╭─ Quoted text

Re: Failed to delete old ReorderBuffer spilled files - Mailing list pgsql-hackers

From Kyotaro HORIGUCHI
Subject Re: Failed to delete old ReorderBuffer spilled files
Date
Msg-id 20171122.114814.59091351.horiguchi.kyotaro@lab.ntt.co.jp
Whole thread Raw
In response to Re: Failed to delete old ReorderBuffer spilled files  (Masahiko Sawada <sawada.mshk@gmail.com>)
List pgsql-hackers
Hi,

At Wed, 22 Nov 2017 10:10:27 +0900, Masahiko Sawada <sawada.mshk@gmail.com> wrote in
<CAD21AoDkPbCNX-d_VqKrW4rDt5W5Y3=LQr7zYbbxF=uVDayt-A@mail.gmail.com>
> >> Using last changing LSN might work but I'm afraid that that fails
> >> to remove the last snap file if the crash happens at the very
> >> start of a segment.
> 
> I think it works even in the case because the we can compute the
> largest WAL segment number that we need to remove by using the lsn of
> the last change in old transaction. Am I missing something?

I'm concerned by the window that can leave an empty file in
ReorderBufferSerializeTXN. But I had a closer look and found that
the snap files for old transactions are not of the previous run,
but rebuilt from WAL records after restart. So there cannot be an
empty file there.

I'm convinced that it is the proper way to deal with this problem.

> >> Anyway all files of the transaction is no longer useless at the
> >> time, but it seems that the last_lsn is required to avoid
> >> directory scanning at every transaction end.
> >>
> >> Letting ReorderBufferAbortOld scan the directory and determine
> >> the first and last LSN then set to the txn would work but it
> >> might be an overkill. Using the beginning LSN of the next segment
> >> of the last_change->lsn could surely work... really?

╰─
╭─ Data listing

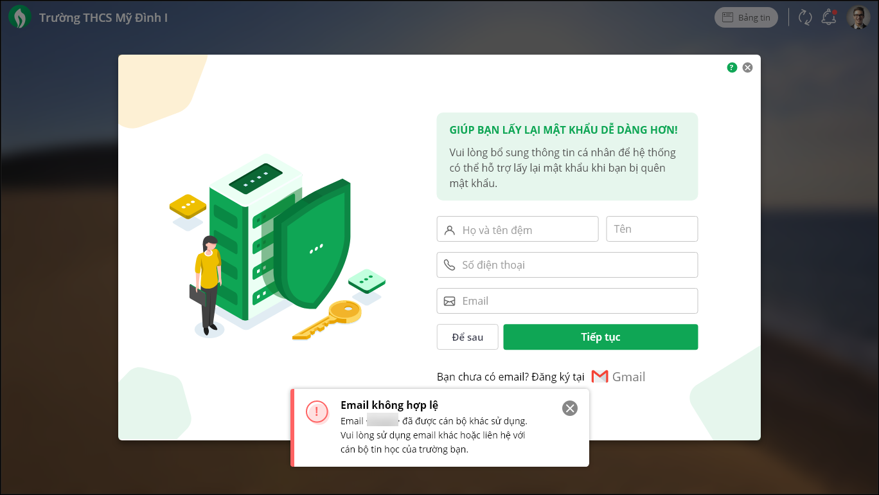Click the person icon in name field
Viewport: 879px width, 495px height.
(449, 230)
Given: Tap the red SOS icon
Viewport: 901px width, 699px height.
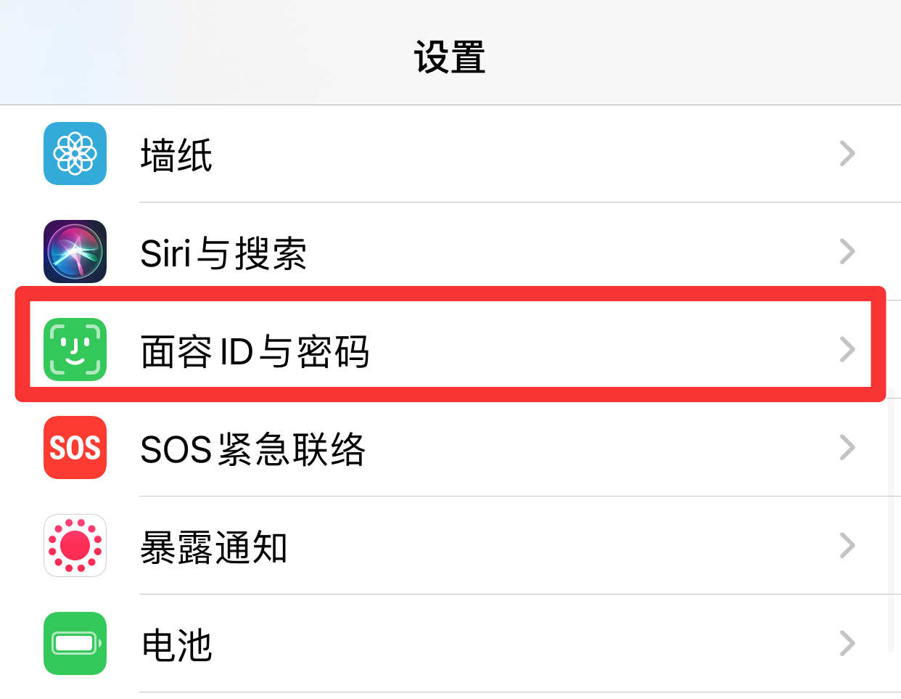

╰─

Work to complete:
1. In the mailing list message, what did a closer look show about the snap files for old transactions?
2. Copy the mailing list message word for word, starting at "I'm concerned by" and ending at "every transaction end.".

Exercise solutions:
1. They are not from the previous run; they are rebuilt from WAL records after restart.

2.
I'm concerned by the window that can leave an empty file in
ReorderBufferSerializeTXN. But I had a closer look and found that
the snap files for old transactions are not of the previous run,
but rebuilt from WAL records after restart. So there cannot be an
empty file there.

I'm convinced that it is the proper way to deal with this problem.

> >> Anyway all files of the transaction is no longer useless at the
> >> time, but it seems that the last_lsn is required to avoid
> >> directory scanning at every transaction end.